Over three decades after Jodie Foster starred in “The Silence of the Lambs” (and won an Oscar in the process), she credits “True Detective: Night Country” for providing a “deep, gnawing curiosity” that launched her back into the horror genre.

“I am picky,” Foster told TheWrap of accepting roles. “I just want to do good things, so I wait till something moves me and shifts me and changes me and I have questions about it, and I never know where that’s going to come from as an actor.”

After starring in the 1991 horror classic opposite Anthony Hopkins, Foster famously opted not to reprise her role as Clarice Starling in the 2001 film sequel “Hannibal,” and was subsequently replaced by Julianne Moore.

“I rely on that deep, gnawing curiosity in order to attach,” Foster continued. “And if I don’t have that curiosity, then I’d just rather do something else.”

Foster, who also recently starred in sports drama “Nyad” alongside ‎Annette Bening, was immediately attracted to the prospect of joining the fourth installment of the HBO anthology series, saying “the second they said ‘True Detective’ I was reading within minutes.”

“That first season meant so much to me — I’d seen it a couple of times,” Foster said, joining the millions of fans worldwide who were drawn to the inaugural season of the show, which starred Matthew McConaughey and Woody Harrelson as detectives Rustin Cohle and Marty Hart, respectively.

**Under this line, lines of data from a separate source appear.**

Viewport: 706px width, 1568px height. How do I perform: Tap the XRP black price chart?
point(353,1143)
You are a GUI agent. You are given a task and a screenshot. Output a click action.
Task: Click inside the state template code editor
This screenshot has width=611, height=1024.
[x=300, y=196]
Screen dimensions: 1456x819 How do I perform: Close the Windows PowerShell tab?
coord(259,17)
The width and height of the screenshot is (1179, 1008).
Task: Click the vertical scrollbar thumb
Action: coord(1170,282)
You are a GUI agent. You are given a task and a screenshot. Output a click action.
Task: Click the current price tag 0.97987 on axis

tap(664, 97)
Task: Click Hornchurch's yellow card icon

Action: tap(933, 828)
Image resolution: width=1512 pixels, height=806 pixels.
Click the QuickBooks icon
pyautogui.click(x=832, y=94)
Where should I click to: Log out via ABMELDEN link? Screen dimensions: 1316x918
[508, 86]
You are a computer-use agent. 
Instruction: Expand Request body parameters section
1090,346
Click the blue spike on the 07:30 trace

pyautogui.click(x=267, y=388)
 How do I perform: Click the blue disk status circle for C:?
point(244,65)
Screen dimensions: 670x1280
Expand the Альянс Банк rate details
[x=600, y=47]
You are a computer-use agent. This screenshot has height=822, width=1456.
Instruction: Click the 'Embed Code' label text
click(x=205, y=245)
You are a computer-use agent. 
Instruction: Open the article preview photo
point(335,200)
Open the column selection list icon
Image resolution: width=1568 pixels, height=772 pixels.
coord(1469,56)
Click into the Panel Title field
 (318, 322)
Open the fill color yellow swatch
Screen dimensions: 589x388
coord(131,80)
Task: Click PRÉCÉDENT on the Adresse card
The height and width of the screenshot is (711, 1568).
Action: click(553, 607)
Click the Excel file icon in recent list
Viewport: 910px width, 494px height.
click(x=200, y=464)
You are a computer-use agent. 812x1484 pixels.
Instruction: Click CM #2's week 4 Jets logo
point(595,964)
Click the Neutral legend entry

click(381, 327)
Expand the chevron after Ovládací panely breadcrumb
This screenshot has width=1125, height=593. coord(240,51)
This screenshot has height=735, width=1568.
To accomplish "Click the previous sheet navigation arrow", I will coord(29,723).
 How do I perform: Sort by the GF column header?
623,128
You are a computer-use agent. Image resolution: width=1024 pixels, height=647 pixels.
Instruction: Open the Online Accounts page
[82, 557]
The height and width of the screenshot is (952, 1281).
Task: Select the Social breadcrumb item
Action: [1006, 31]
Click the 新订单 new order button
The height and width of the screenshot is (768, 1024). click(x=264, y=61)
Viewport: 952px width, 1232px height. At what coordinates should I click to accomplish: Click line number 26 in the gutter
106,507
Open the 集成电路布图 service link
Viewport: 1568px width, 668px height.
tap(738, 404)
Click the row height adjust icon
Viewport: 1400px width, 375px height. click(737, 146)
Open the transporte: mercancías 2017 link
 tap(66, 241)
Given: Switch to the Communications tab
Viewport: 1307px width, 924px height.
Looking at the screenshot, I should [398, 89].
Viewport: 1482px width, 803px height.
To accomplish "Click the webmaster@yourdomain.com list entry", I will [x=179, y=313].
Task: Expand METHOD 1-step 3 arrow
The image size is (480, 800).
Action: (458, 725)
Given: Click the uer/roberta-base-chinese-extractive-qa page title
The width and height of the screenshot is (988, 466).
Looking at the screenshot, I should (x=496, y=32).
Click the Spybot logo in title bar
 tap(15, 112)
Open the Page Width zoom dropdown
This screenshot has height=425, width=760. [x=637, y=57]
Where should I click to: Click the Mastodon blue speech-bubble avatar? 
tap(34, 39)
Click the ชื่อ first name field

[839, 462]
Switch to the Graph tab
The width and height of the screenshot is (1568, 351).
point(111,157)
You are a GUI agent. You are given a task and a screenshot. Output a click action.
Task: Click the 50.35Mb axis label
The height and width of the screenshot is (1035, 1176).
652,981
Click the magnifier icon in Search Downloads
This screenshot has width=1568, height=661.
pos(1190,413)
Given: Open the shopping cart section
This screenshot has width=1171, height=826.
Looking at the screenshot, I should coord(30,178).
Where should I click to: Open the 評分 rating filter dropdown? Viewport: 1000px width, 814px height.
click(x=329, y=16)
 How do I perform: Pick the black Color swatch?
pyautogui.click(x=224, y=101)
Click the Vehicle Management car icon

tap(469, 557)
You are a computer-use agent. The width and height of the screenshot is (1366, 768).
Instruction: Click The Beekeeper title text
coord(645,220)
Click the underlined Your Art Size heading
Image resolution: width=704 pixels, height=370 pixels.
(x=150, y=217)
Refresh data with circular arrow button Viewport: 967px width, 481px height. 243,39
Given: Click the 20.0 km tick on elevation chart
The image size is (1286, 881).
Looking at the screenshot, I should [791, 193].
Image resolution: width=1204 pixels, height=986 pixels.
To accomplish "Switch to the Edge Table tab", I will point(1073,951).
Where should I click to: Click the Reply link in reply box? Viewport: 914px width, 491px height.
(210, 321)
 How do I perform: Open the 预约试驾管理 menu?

“I couldn’t not choose it — it was just too good,” Foster said. “I loved the original ‘True Detective’ and was a big fan. I feel so honored to be a part of this project and to be in one of the anthologies.”

In “True Detective: Night Country,” which was created, written and directed by Mexican horror filmmaker Issa López, Foster stars as detective Liz Danvers, who joins forces with estranged former partner Evangeline Navarro (Kali Reis) as the pair investigate the disappearance of several men working at the Tsalal Arctic Research Station in small town Ennis, Alaska.

Hardened by loss in her past, Danvers is forced to confront her grief as the fourth season blends hard-nosed detective work with a touch of the supernatural and a hefty dose of horror, which López told TheWrap pays homage to the first season’s tone.

“The script just gripped me and I saw such resonance and so many things that I wanted to talk about — grief and how the dead walk among us,” Foster said. “And then I met Issa — that did it pretty much — that meeting with Issa. I knew that I wanted to serve her vision and to help her get there. I would do anything for her. I think we just had that immediate connection.”

Foster’s background in the genre was also embraced by López, who applauded Jonathan Demme’s “Silence of the Lambs” for starting “an entire genre of horrific sinister killers.”

“[‘Silence of the Lambs’] begat ‘Seven’ and from that ‘True Detective’ came and from ‘True Detective’ came ‘Night Country,’ so I felt that it was honoring the tradition and the genre to go back to the thing that had made that first incursion so extraordinary,” López told TheWrap.

“True Detective: Night Country” airs new episodes Sundays on HBO and Max.